Definition
Eine lernendenzentrierte Pädagogik, in der Lernende kollaborativ an einem offenen, schlecht strukturierten Problem arbeiten, das die Identifikation von Lernbedarfen, selbstgesteuertes Lernen und die Anwendung neuen Wissens sowie Problemlösestrategien unter Anleitung einer Moderation antreibt.
Prinzip
Prinzip
Das Vorlegen eines realistischen, ungelösten Problems aktiviert Vorwissen, erzeugt Lernbedarfe, die gezieltes Studium motivieren, und entwickelt Problemlösestrategien, wenn Zyklen von Hypothesenbildung, Recherche und Anwendung durch Anleitung und Reflexion unterstützt werden.
Demonstration
Demonstration
Illustratives Szenario (hypothetisch): In einem Seminar der Gesundheitswissenschaften erhalten Kleingruppen eine klinische Fallvignette mit unklaren Symptomen.

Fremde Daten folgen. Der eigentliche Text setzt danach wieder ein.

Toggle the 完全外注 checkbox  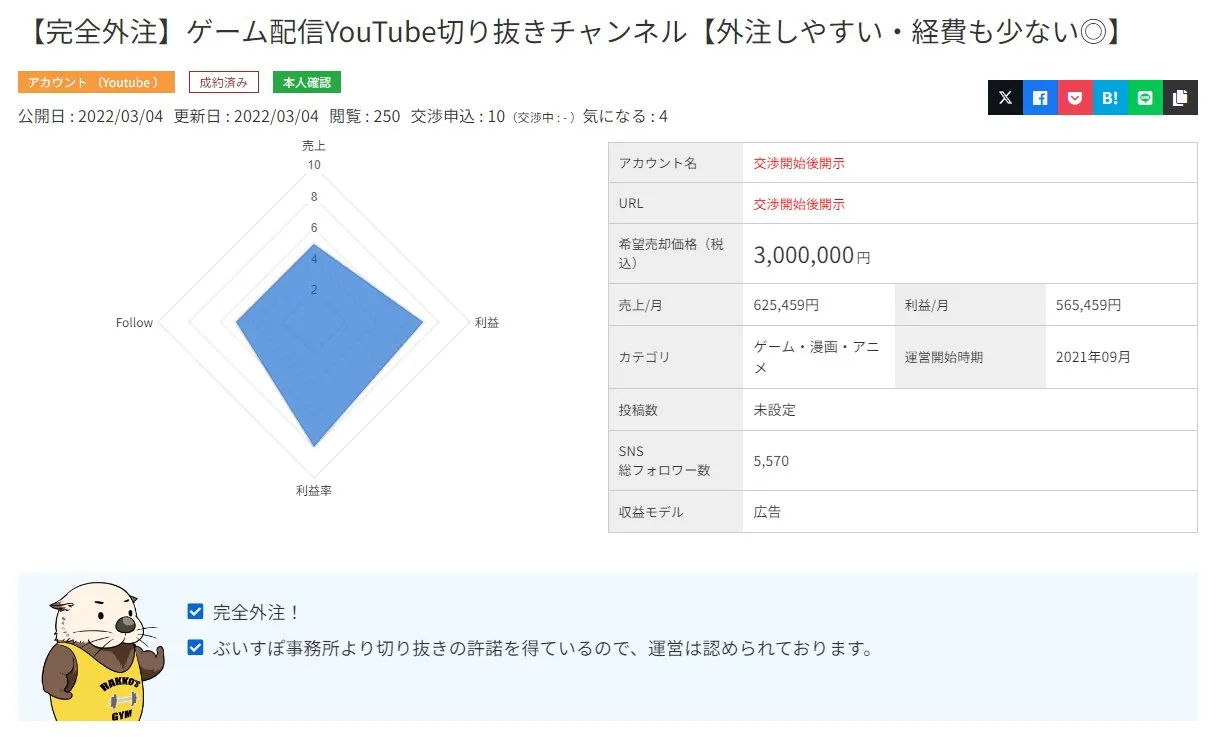tap(195, 611)
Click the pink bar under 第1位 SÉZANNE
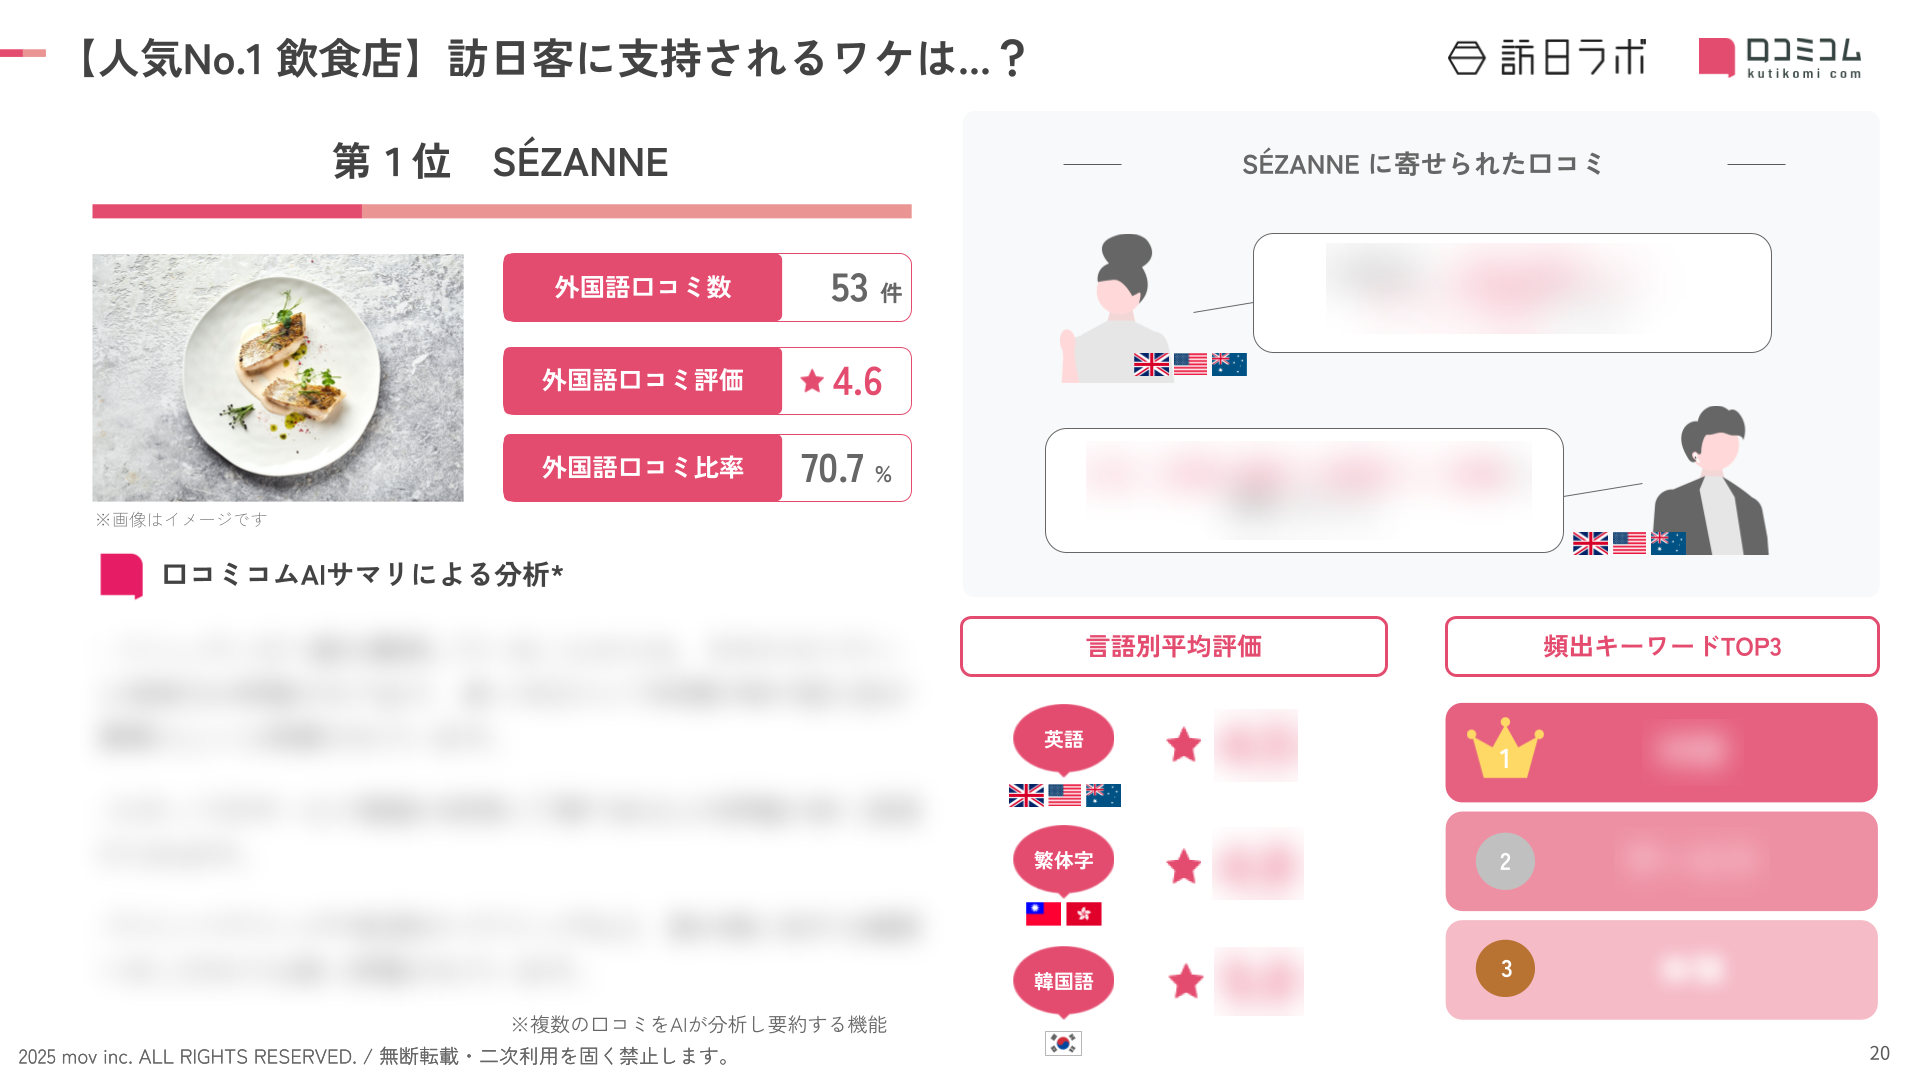 pyautogui.click(x=501, y=211)
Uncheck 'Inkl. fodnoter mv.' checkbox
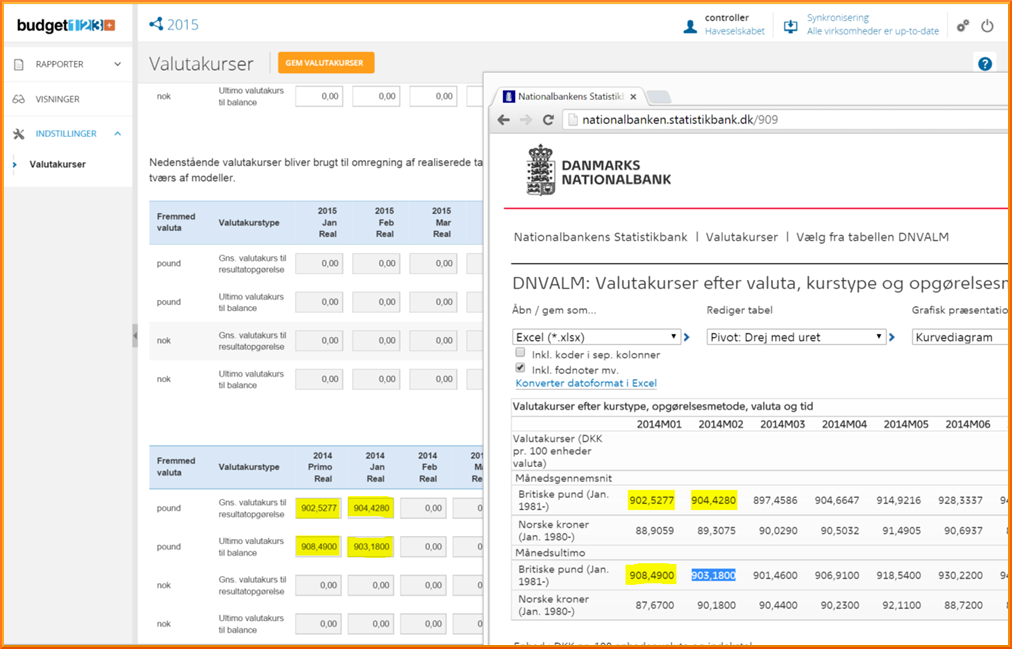 tap(520, 368)
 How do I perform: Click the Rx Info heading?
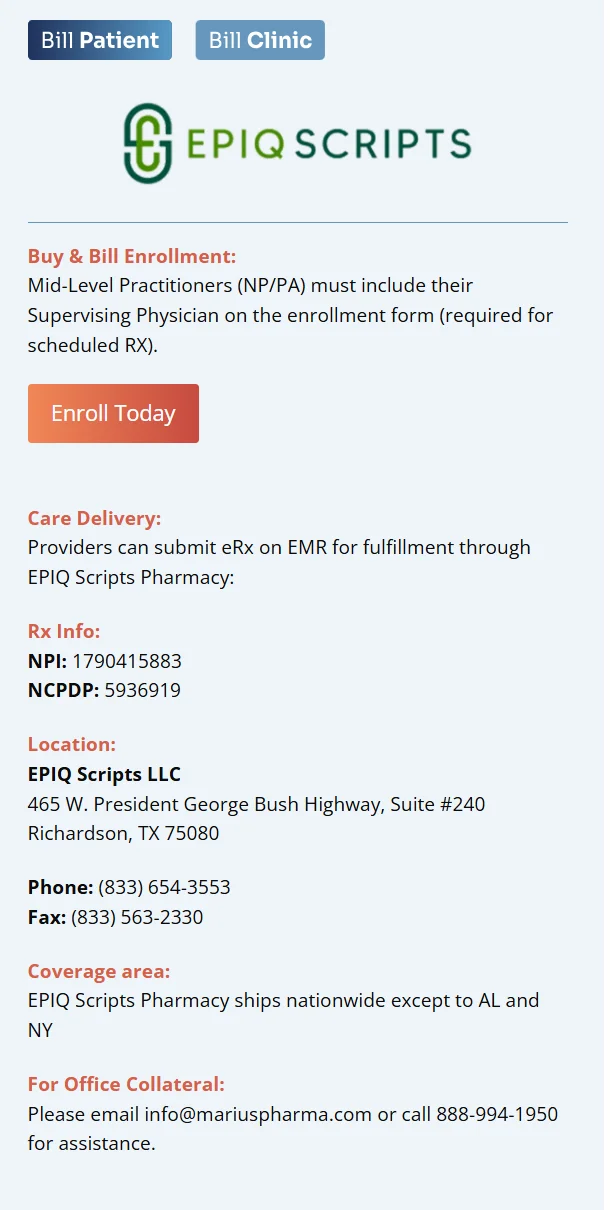(64, 631)

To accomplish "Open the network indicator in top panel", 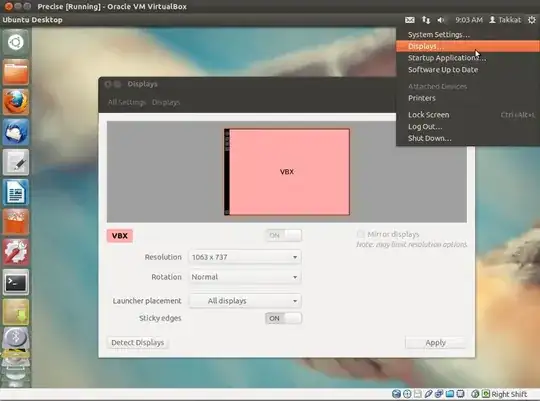I will click(426, 20).
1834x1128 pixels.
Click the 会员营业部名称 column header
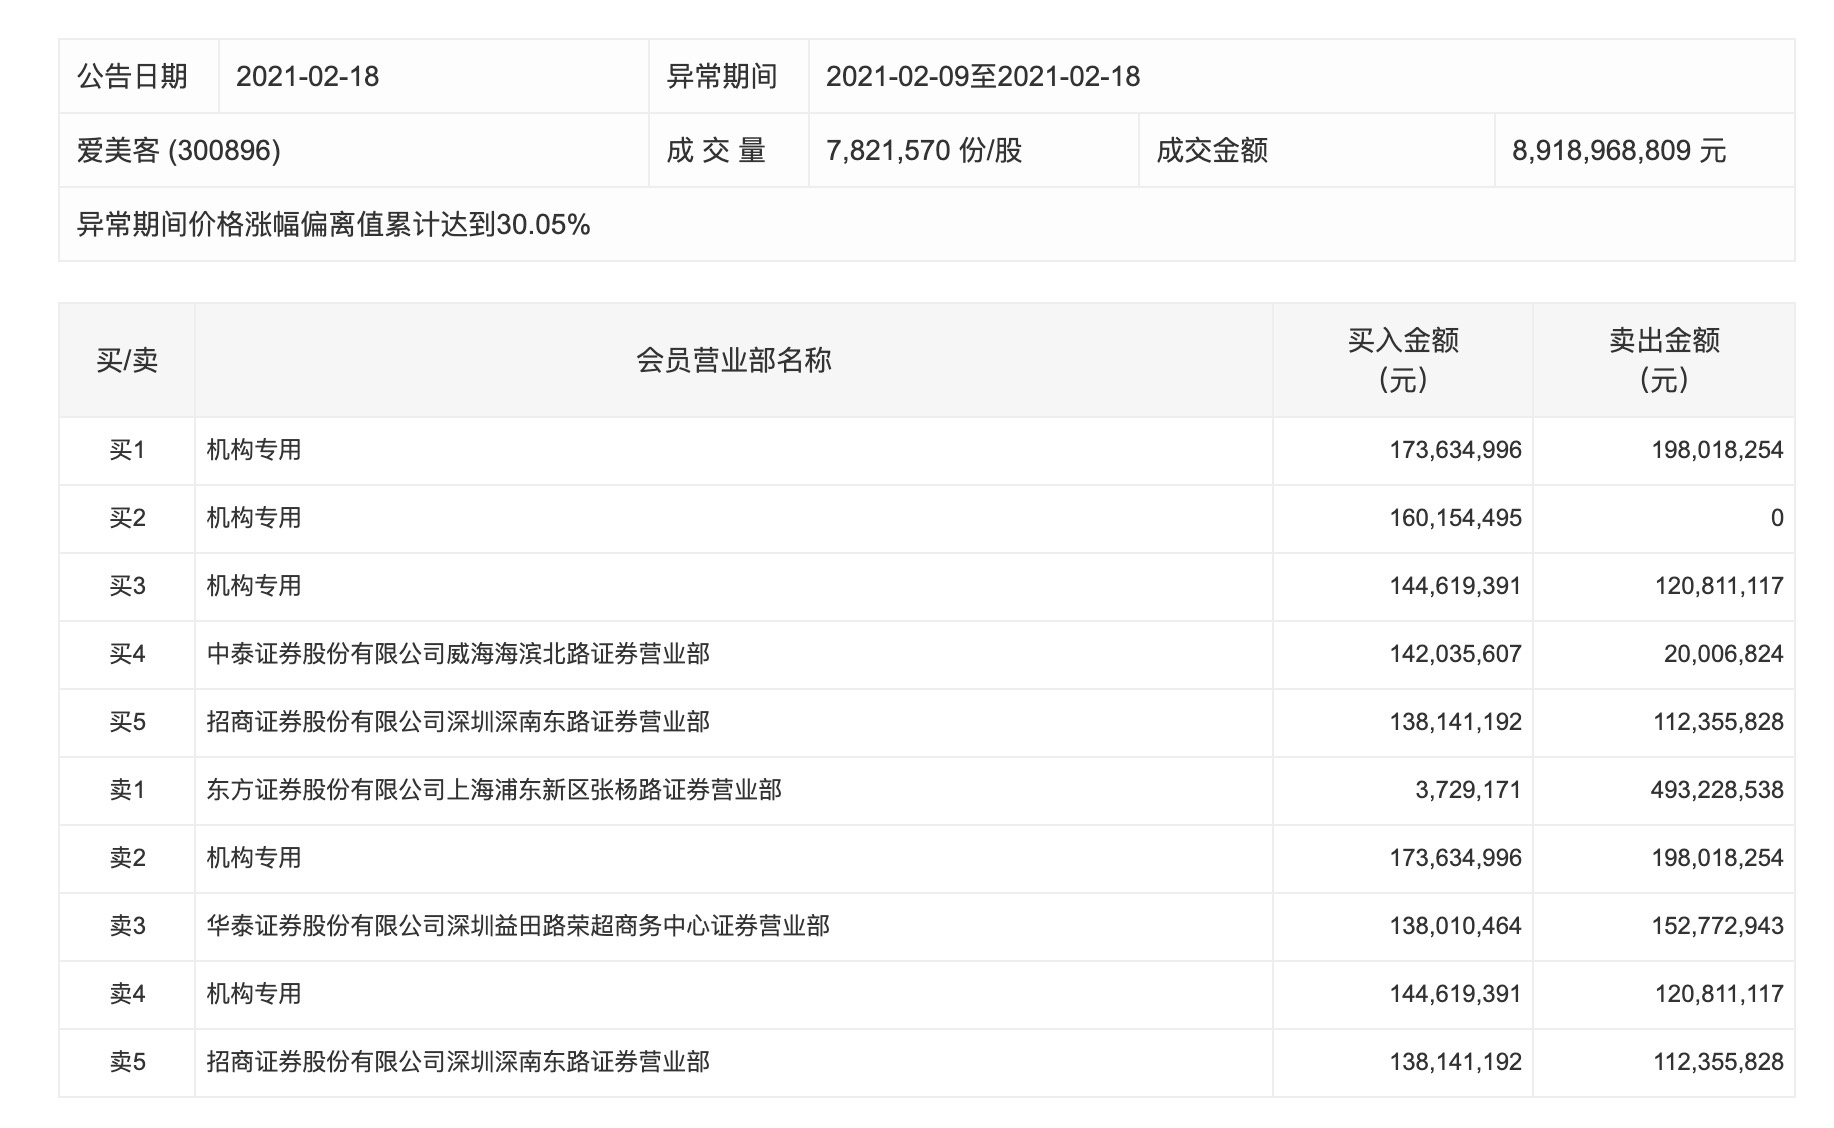coord(732,358)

Situation → Erkennen: das Problem erfordert fächerübergreifende Synthese. Handlung: Gruppe benennt zu erlernende Inhalte, verteilt Rechercheaufträge, lernt eigenständig, trifft sich wieder, testet Hypothesen und passt Vorgehen mithilfe der Moderation an. Konsequenz: Lernende integrieren Fachwissen und üben kollaboratives diagnostisches Denken und Informationsbeschaffungsstrategien.
Fehlanwendung
Fehlanwendung
Anzunehmen, dass die bloße Konfrontation mit Problemen automatisch Inhaltsbeherrschung und Denkfähigkeiten gewährleistet ohne strukturierte Moderation, Lernziele oder Gelegenheiten für explizite Instruktion wichtigen Wissens.
Konsequenz
Konsequenz
Bei angemessener Unterstützung fördert PBL selbstgesteuertes Lernen, Teamfähigkeit und übertragbare Problemlösestrategien; bei unzureichender Unterstützung können Lücken im Fachwissen und ungleichmäßige Kompetenzausbildung entstehen.
Umkehrung
Umkehrung
Novizen benötigen häufig stärkere, explizite Führung und Teillösungen; vollständig offene, ungelenkte Probleme können Anfänger überfordern und das Lernen behindern, weshalb PBL für Anfänger oft strukturierter (guided PBL) gestaltet werden muss.
Abgrenzung
Abgrenzung
Klar innerhalb: Unterrichtssequenzen, die um schlecht strukturierte, disziplinrelevante Probleme organisiert sind und Lernziele antreiben. Randfall: vom Lehrenden präsentierte Fallstudien, die nur demonstrativ genutzt werden und nicht als Motor studentischer Forschung dienen. Klar außerhalb: Projektarbeit, deren primäres Ziel die Produktentstehung ist, nicht die Lösung eines wissensgetriebenen Problems.
Semantische Spannung
Semantische Spannung
Spannung zwischen der Förderung von Lernendenautonomie durch offenes Problemlösen und der Sicherstellung der Vermittlung kanonischen Domänenwissens, das für spätere Anwendung oder Bewertung erforderlich ist.
Synthese
Synthese
Problemorientiertes Lernen wirkt, wenn Problemkomplexität, Moderationsgrad und Möglichkeiten expliziter Instruktion auf die Expertise der Lernenden abgestimmt sind, sodass problemgetriebene Forschung sowohl prozedurale Strategien als auch notwendiges Faktenwissen hervorbringt.